3.1.2 术前准备:病人入院后及时完成各项术前检查及CT扫描,常规头部备皮,备好用物,签署术前同意书,备齐抢救药品和设备。
3.1.3 保持呼吸道通畅:重视昏迷病人呼吸道管理,保持呼吸道通畅,抬高床头15°~30°,头偏向一侧,利于口腔分泌物及呕吐物引流,当病人有痰或口中有分泌物、呕吐物时及时清除,防止舌后坠阻塞呼吸道以及误吸[4]。建立和保持静脉通道,以保证输液通畅,给予氧气吸入、留置尿管,防止尿潴留引起躁动致再出血,并备好气管插管和呼吸机等抢救设备,做好心电、血压、氧饱和度的监测。
3.2 术后护理
3.2.1 病情观察 :密切观察意识、瞳孔、生命体征及肢体活动情况。术后24 h内使用多功能监护仪15~30min观察一次,待病情稳定后改为1~2 h观察一次。血压控制在140~150/90~100mmHg(1kPa=7.5mmHg),尽量保持相对稳定,尤其是术前血压较高者,术后控制高血压是预防再出血的重要措施,但血压下降不宜过快过低,以免造成血流灌注不足而加重脑缺血、脑水肿。凡是意识障碍加重,双侧瞳孔不等大,术后血压再度升高等均提示再出血及脑疝发生的可能。

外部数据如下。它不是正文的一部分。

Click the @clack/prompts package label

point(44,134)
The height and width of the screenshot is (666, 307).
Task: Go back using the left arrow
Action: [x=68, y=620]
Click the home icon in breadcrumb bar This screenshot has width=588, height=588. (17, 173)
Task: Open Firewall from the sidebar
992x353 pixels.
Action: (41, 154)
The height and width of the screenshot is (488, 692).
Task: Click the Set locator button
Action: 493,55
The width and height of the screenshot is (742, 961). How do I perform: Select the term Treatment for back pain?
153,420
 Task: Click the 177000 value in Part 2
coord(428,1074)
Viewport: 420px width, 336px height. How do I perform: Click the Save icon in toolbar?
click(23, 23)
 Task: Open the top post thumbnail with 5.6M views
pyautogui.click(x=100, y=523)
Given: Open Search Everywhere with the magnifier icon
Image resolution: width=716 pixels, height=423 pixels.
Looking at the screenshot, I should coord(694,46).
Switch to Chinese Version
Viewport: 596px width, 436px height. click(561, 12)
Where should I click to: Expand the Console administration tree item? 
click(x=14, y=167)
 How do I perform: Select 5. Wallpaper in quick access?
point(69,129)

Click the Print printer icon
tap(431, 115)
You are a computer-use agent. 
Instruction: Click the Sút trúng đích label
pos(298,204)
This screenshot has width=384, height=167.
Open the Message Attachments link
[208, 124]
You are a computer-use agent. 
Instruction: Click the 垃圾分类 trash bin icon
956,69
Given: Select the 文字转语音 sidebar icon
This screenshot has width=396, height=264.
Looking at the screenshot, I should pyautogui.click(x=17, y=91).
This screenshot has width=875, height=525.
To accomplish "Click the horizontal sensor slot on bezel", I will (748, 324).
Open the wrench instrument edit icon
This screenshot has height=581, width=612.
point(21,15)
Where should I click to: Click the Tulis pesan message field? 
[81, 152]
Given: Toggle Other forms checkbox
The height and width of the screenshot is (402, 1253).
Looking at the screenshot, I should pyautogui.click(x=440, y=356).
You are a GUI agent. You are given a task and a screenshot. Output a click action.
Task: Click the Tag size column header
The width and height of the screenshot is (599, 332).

对于高热病人可采取冰帽、冰枕等物理降温,降低脑细胞代谢和耗氧量从而保护脑组织。同时观察引流液量、色、性质并及时记录,术后引流袋内血液颜色一般呈淡红色,如引流管内有新鲜血液流出,要考虑再出血的可能;如血量减少后突然出现无色液体,要考虑引流脑脊液的可能,应立即报告医生,及时采取相应措施。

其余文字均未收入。